- [EXERCISE]:
Please return every record exactly, with no pictures included.

- [DATA IN THIS EXERCISE]:
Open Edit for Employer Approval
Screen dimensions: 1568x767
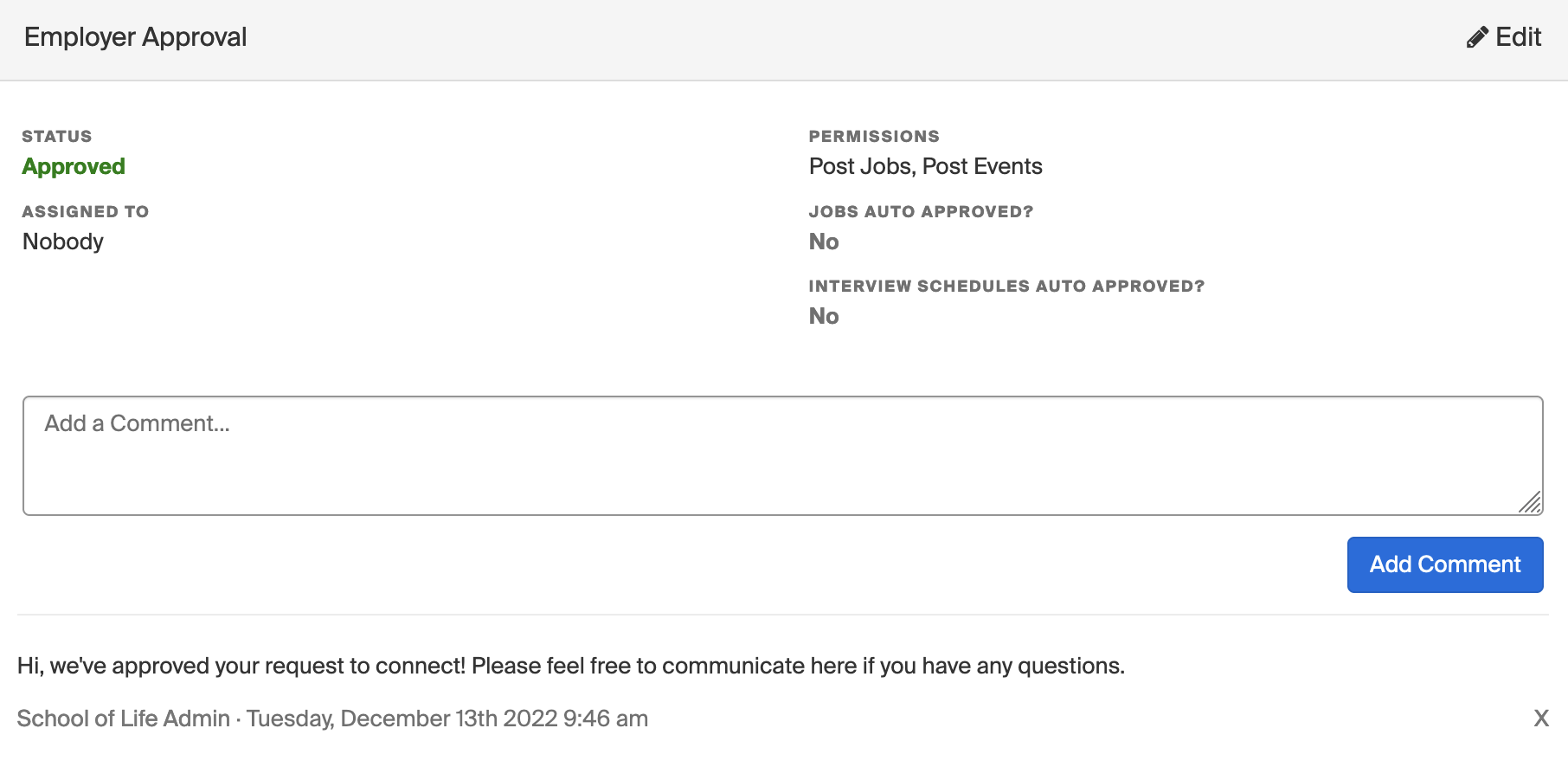pos(1504,37)
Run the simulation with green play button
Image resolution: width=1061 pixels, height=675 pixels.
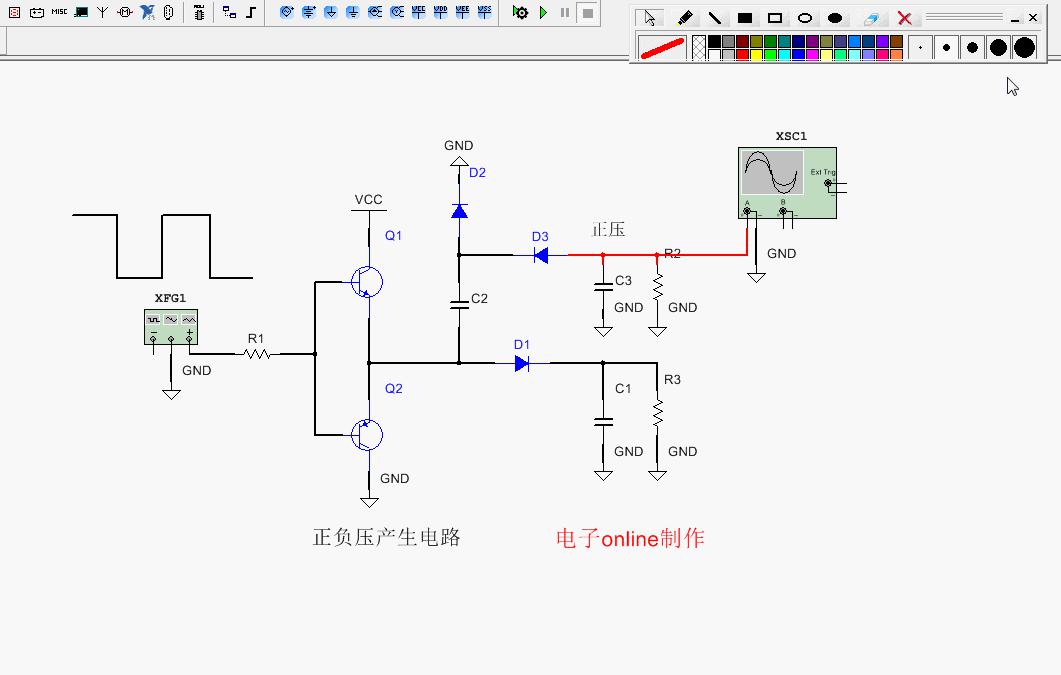pos(543,13)
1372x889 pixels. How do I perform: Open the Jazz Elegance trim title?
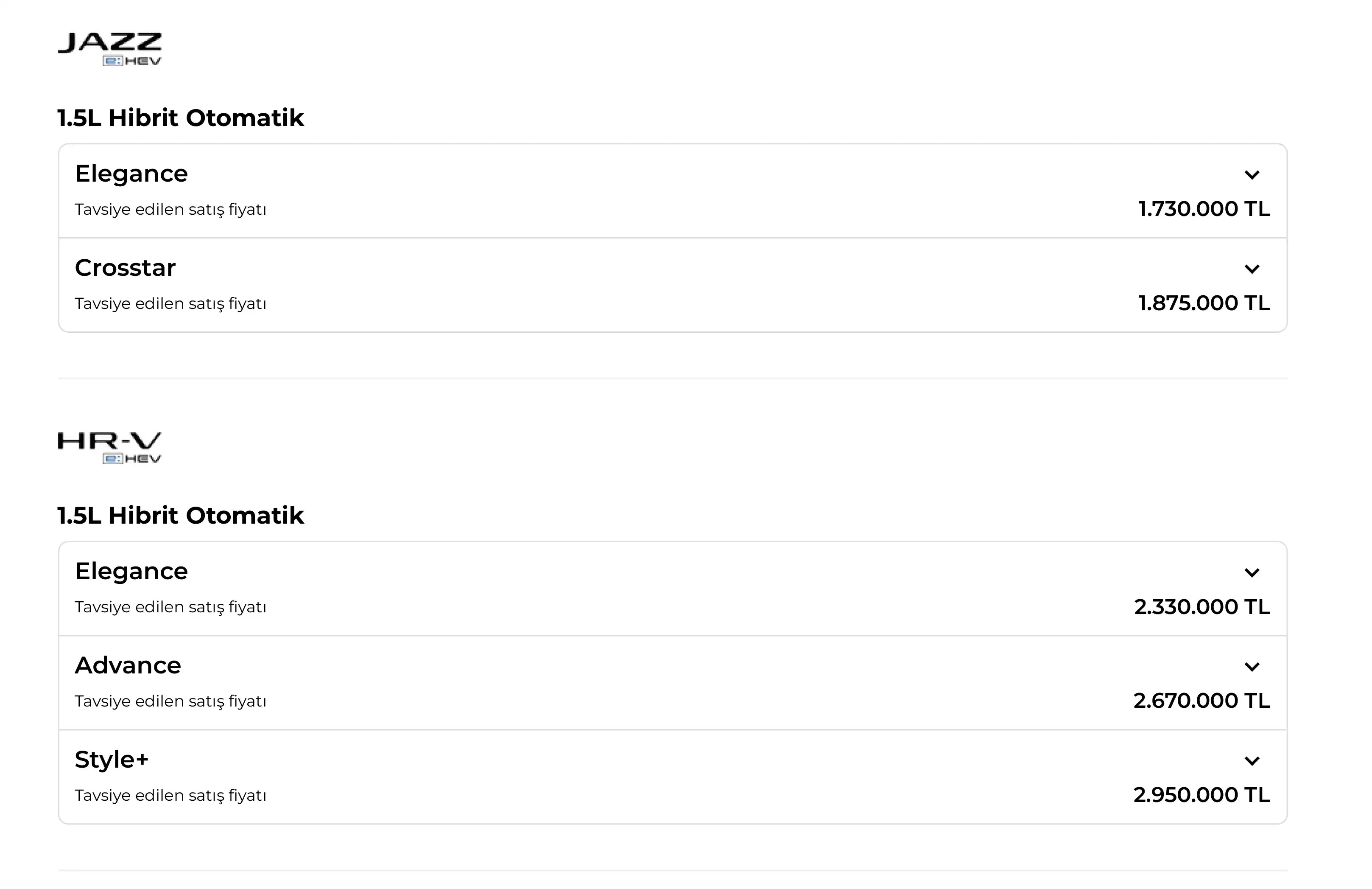click(x=131, y=174)
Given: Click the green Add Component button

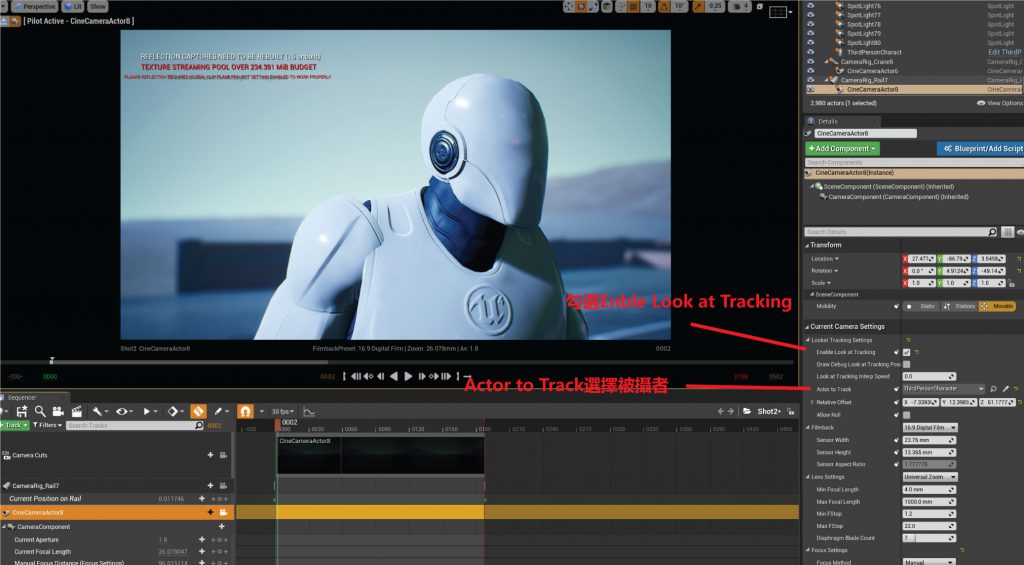Looking at the screenshot, I should (x=842, y=148).
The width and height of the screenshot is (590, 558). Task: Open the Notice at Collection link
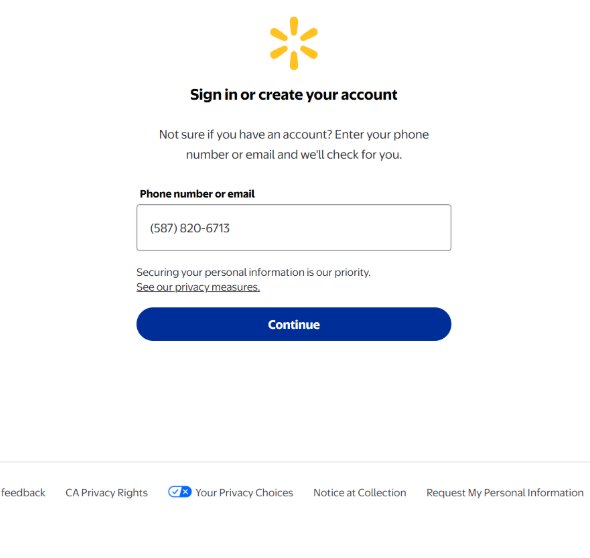coord(360,493)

- [RESPONSE AREA]:
Open Edit for Employer Approval
Screen dimensions: 1568x767
pos(1504,37)
Run the simulation with green play button
Image resolution: width=1061 pixels, height=675 pixels.
pos(543,13)
1372x889 pixels. How do I perform: Open the Jazz Elegance trim title?
click(x=131, y=174)
Given: Click the green Add Component button

Looking at the screenshot, I should (x=842, y=148).
The width and height of the screenshot is (590, 558). Task: Open the Notice at Collection link
coord(360,493)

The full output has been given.